One man who did speak out was Father Bernard Lynch. The 65-year-old Irishman is one of the few openly gay Catholic priests and has led the charge for liberalisation of the church. Last year, he published a book revealing he had been married to a man since 1998. The Vatican soon intervened.

"The Vatican does not deal directly with plebs like me," he says dryly. "They always try to come to me through my superiors or those who have charge over me. Of course, it was communicated to me that this was totally, utterly and absolutely unacceptable."

Lynch was thrown out of his order, the Society of African Missions, on grounds of a broken celibacy vow, but insists he remains a priest. "It felt very hurtful and extraordinary unjust," he says, while admitting a married straight man could be treated the same. "Of course, if any priest comes out as gay he loses his job automatically."

It was not the first time he had suffered due to his sexuality.
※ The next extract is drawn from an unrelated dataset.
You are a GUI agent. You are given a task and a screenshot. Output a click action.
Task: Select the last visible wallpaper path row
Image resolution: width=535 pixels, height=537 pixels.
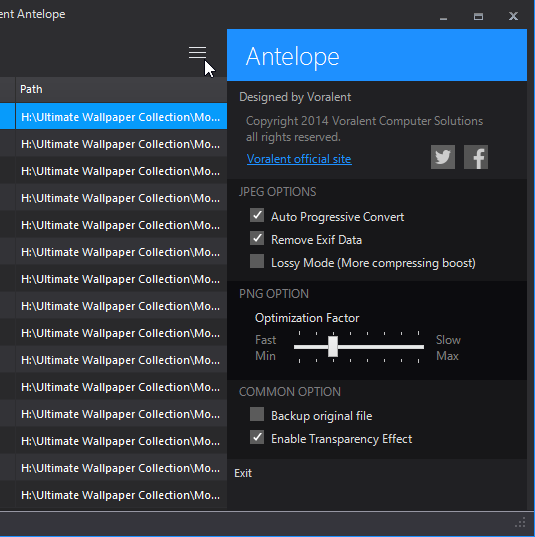click(x=121, y=495)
He has written a book describing how, in the 1980s, his Aids campaigning in New York riled Rome and led to the FBI bringing trumped-up charges of child abuse. He explains how the judge dismissed the charges out of hand, turning him into a cause celebre for progressive Catholics.
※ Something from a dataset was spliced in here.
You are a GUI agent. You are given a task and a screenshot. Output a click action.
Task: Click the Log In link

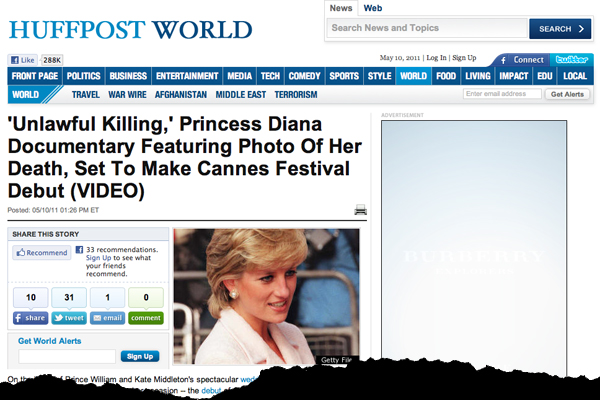tap(436, 58)
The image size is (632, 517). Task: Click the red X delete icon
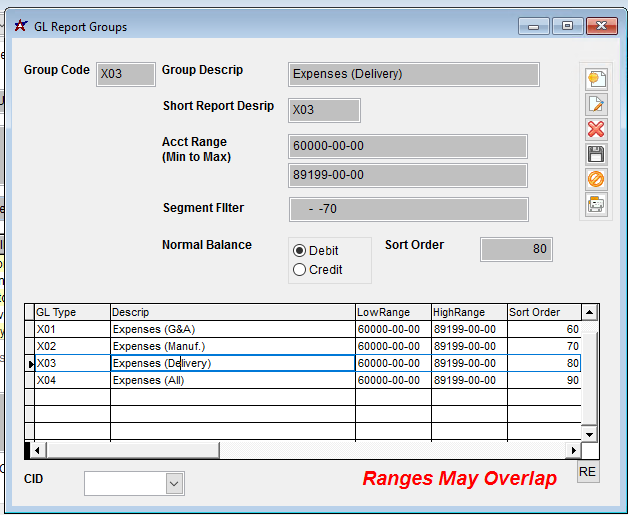(x=596, y=129)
The church's stance on homosexuality, Lynch says, is corrosive. He believes about 40% of priests are gay. "The thing that is the most harmful to LGBT people is to label them as disordered," he says. "Then it goes from being harmful to destructive when the Vatican calls the love shown by gay people in a marriage or relationship 'evil'. To me there couldn't be anything more destructive of the soul of somebody than to call love evil. In fact, it's a contradiction in terms."

But doesn't the church specifically teach that homosexuality is wrong? "It may be against the teachings of the Catholic Church, but the Catholic Church has taught slavery," says Lynch.
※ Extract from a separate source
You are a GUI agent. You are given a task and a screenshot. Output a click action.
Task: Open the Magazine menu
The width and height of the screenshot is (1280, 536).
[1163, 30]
"The Catholic Church was against democracy, was against suffragettes, against the vote. So I don't look to the Catholic Church even as a Catholic. Ultimately we look to the Gospel. What does it say in the Gospel about homosexuality? It says nothing."

The historical context of the debate about gay priests is a curious one. Professor Mario Aguilar, who teaches divinity at St Andrews University, said these conversations simply weren't happening in the Catholic faith until recently. "When one looks at the history of the church, one must remember that not all the concerns we have today – for example, concerns about the disabled, gay marriage – were the concerns 30 years ago. There has been an evolution."

It was only the arrival of the Aids epidemic in the 1980s that got the church talking about homosexuality and it wasn't until the last decade that gay priests became a point of debate. "The discussion was pushed within Europe," Aguilar explains. "This was not a topic entertained in Latin America, Asia or Africa. And the European discussion came particularly when society evolved, gave gays rights and then, in the last 10 years, created civil partnerships."

Some might be heartened by the short history of the debate – progress has already been made in a brief period – but Lynch says problems remain internally. Indeed, he says it is, in fact, other gay priests, rather than straight ones, who get most angry with his open homosexuality, fearing it may lead to their exposure.

"My greatest friends would be priests who are straight and my most hurtful, harmful, destructive friends are priests who are gay, closeted and very often involved in sexual relationships themselves," he says. "I have been reported to bishops by gay priests saying that I shouldn't be able to do anything because I am so open and honest."

With the issue of homosexuality and the Catholic Church once again in the spotlight, it seems the reaction of some gay priests is just to slam the shutters. "They don't want the light," says Lynch with regret. "They want to have their cake and eat it."

Some liberal Catholics feel that perhaps the church needs a period of instability to shake itself into the 21st century. Quest's Ruby Almeida certainly thinks so. "The church is in absolute turmoil at the moment," she says. "It is lurching from one crisis to another. And in a way that doesn't bother me. It is important these things happen. The more you shake the trees the more the rotten apples are going to fall off."